The European Union may target a Russian and a Chinese entity, as well as several individuals, with sanctions over cyber attacks, adding to signs of increasing alarm in the bloc over network security.
Five diplomats familiar with the matter said talks on the proposed measures will begin as soon as this week, declining to name the entities targeted and the incidents concerned. Diplomats are typically wary of sharing details about sanctions in advance out of concern for legal action and that those targeted may move their assets to evade punitive measures.
The move would be the first application of the EU’s so-called cyber sanctions regime — a toolbox including travel bans and asset freezes intended to deter cyber attacks. The measures could help quell some U.S. concerns about the EU being soft on China, after the bloc resisted pressure from Washington to ban Huawei Technologies from next generation telecom networks, despite warnings about spying.
The adoption of sanctions requires unanimity among the EU’s 27 members, a clause that has frequently paralyzed EU foreign policy decisions, amid competing national sensitivities and interests. One of the diplomats familiar with the matter said, however, that there is consensus in the bloc that there’s little point in having a cyber sanctions tool, without using it.
The process, which starts with discussions between cyber security experts before EU governments are eventually requested to sign off, may take around two months, the diplomat said.

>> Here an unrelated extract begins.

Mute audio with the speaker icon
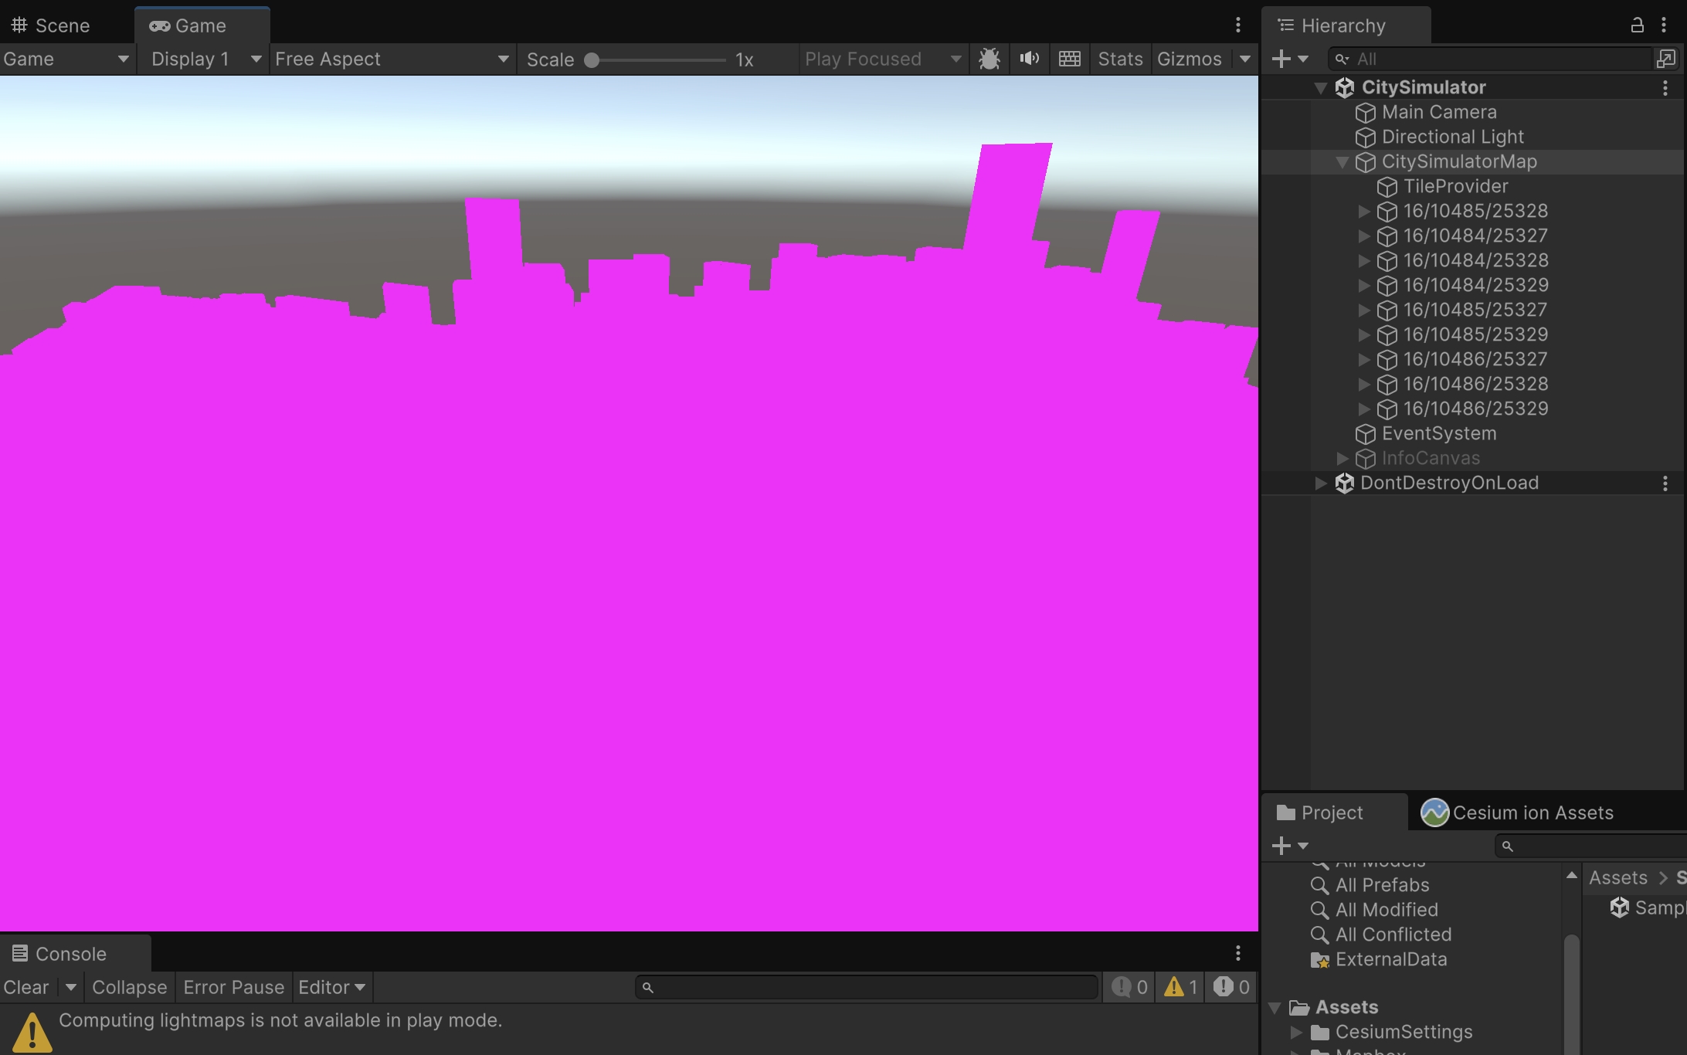 [1030, 59]
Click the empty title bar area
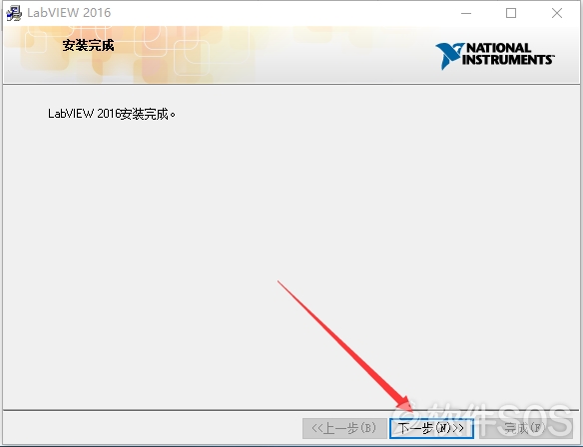The height and width of the screenshot is (447, 583). coord(283,13)
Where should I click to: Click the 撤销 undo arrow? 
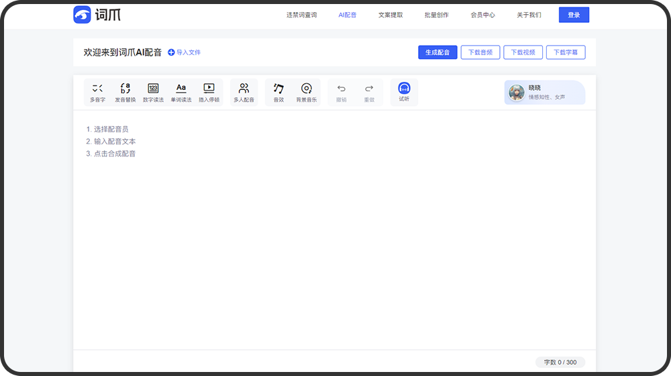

All officials familiar with the matter refused to be named due to the sensitivity of the issue, though two of them confirmed that the targeted groups are linked to China and Russia.
The EU has vowed to project more foreign policy muscle, following a decade during which the bloc was consumed with internal problems, such as Brexit and the sovereign debt crisis. It plans to deploy warships off the coast of Libya, to help protect a UN-mandated arms embargo against interference from powers such as Russia and Turkey in the conflict plaguing the North African country.
Still, the need for unanimity has been a major thorn in foreign policy decision making. Many EU members are wary of endangering relations with China, the bloc’s second biggest trading partner and a major foreign investor in some countries. Others seek a progressive normalization of relations with Russia, on which the EU depends for much of its energy supplies.